OMELIA XXX DOMENICA DEL TEMPO ORDINARIO

Anno C

LETTURE: Sir 35, 15-17.20-22 Sal 33; 2 Tm 4,6-8.16-18; Lc 18, 9-14

La fede, dicevamo domenica scorsa, ha come prova del nove la preghiera. Il pubblicano della parabola, è un esempio concreto: con chiara coscienza espressa nell’atteggiamento, egli innalza il grido della propria nullità e il desiderio di possedere la propria consistenza: “O Dio, abbi pietà di me peccatore”.

La propria nullità offerta a Colui che è la propria consistenza: ecco i due termini di una

Domenica scorsa, sottolineavamo come la società moderna affermi la grandezza dell’uomo ponendola nel suo “io”, nella sua intelligenza (illuminismo), e nella sua capacità di trasformare le cose (scientismo), per questo “non può pregare”, al massimo esaltarsi dell’opera delle sue mani.

La preghiera del Fariseo, è l’atteggiamento di chi professa una religione, realtà in cui si devono compiere degli atti per “sentirsi a posto”, dove l’amore, l’abbandono, la fede in un Dio che mi fa, si trasforma in una autocelebrazione, dove la lettera della legge è praticata semplicemente per affermare la propria bravura addirittura di fronte a Dio stesso, che per questo deve gradirmi e benedirmi.

L’atteggiamento di cui sopra non è purtroppo lontano da chi ha ridotto la fede cristiana ad una religione: si misura il rapporto con Dio dall’obbedienza ad alcuni precetti, (io non rubo, io non uccido, io non vado con le donne degli altri…) o  dall’espletare alcuni riti, (battesimo, Cresima, prima Comunione….  Matrimonio, Funerali religiosi…) e queto più per un tradizionalismo di facciata, che per convinzione.
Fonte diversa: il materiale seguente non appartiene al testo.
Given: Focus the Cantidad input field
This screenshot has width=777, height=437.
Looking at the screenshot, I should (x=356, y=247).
I segni dell’amore ridotti a cose da fare, perché tutti fan così, perdendone completamente di vista il contenuto ultimo e, infine, pure vantandosene, proclamandosi “bravi” più degli altri perché queste cose loro si, le fanno ancora, mentre gli altri, “loro si cattivi”, neppure più le tengono in considerazione… Paradosso di un uomo, che inconsciamente vuol dipendere ancora di Dio a parole, (il cosi detto senso religioso presente per natura in ogni creatura)  ma da un dio costruito dalle proprie mani, che mette a posto  le loro coscienze, ma non fa crescere l’umano che c’è in loro. (“Se Dio c’è non c’entra con la vita)
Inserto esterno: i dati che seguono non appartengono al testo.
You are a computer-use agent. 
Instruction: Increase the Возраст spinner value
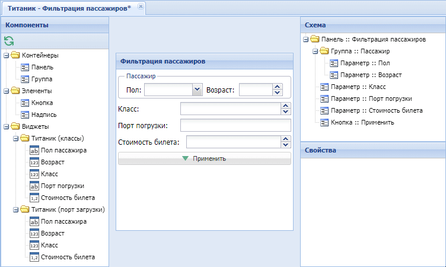278,87
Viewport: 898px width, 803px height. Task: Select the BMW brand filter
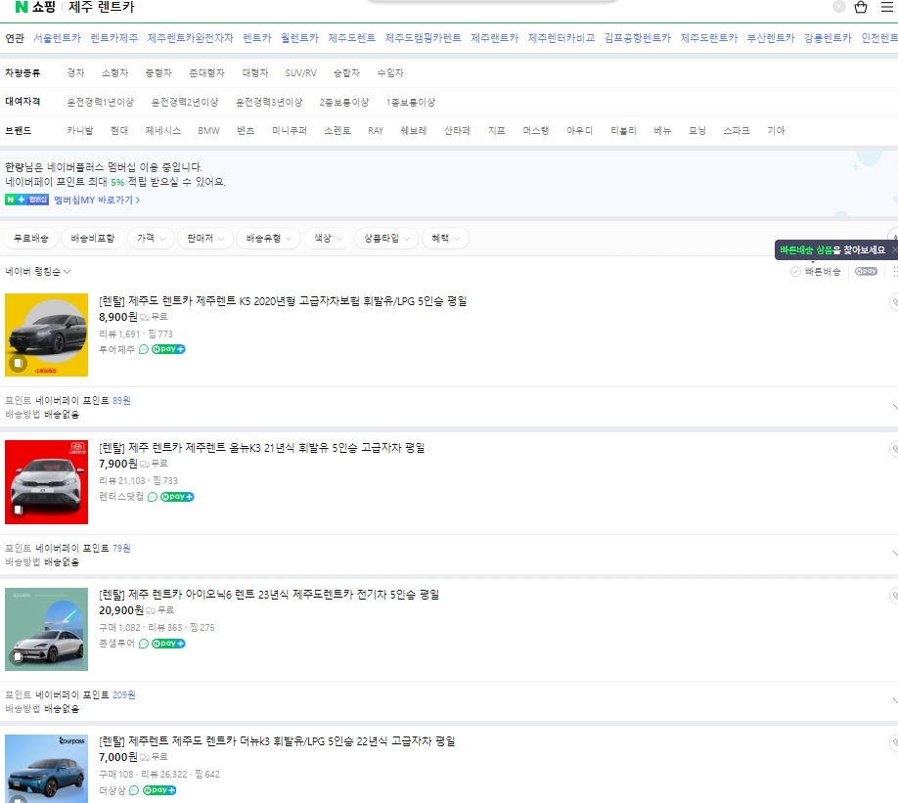pyautogui.click(x=208, y=129)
“Io vi dico: questi, a differenza dell’altro, tornò a casa sua giustificato, perché chiunque si esalta sarà umiliato, chi invece si umilia sarà esaltato». Ancora un paradosso del Cristianesimo! Diventa giusto, realizzato chi dipende, invece si autodistrugge chi crede di avere in sé la forza per essere uomo e, drammaticamente, se ne vanta. (L’uomo che non deve chiedere mai!) Chi dipende è alimentato dalla forza dell’amore, l’unica realtà che genera, gli altri al contrario si appoggiano su ciò che nell’uomo è piccolo, limitato e destinato a finire.  Tutta la vera esperienza Cristiana vive guardando a Cristo: Obbediente al Padre sino alla morte. Segnato dall’amore di questo rapporto, la Resurrezione diventa il sigillo di questo criterio, perché solo l’Amore resta per sempre. Tutto ciò che non è Amore, al contrario, finisce e per sempre. Un esempio lo troviamo nel bellissimo versetto della lettera odierna di san Paolo: “Ho combattuto la buona battaglia, ho terminato la corsa, ho conservato la fede. Ora mi resta soltanto la corona di giustizia che il Signore, il giudice giusto, mi consegnerà in quel giorno; non solo a me, ma anche a tutti coloro che hanno atteso con amore la sua manifestazione.”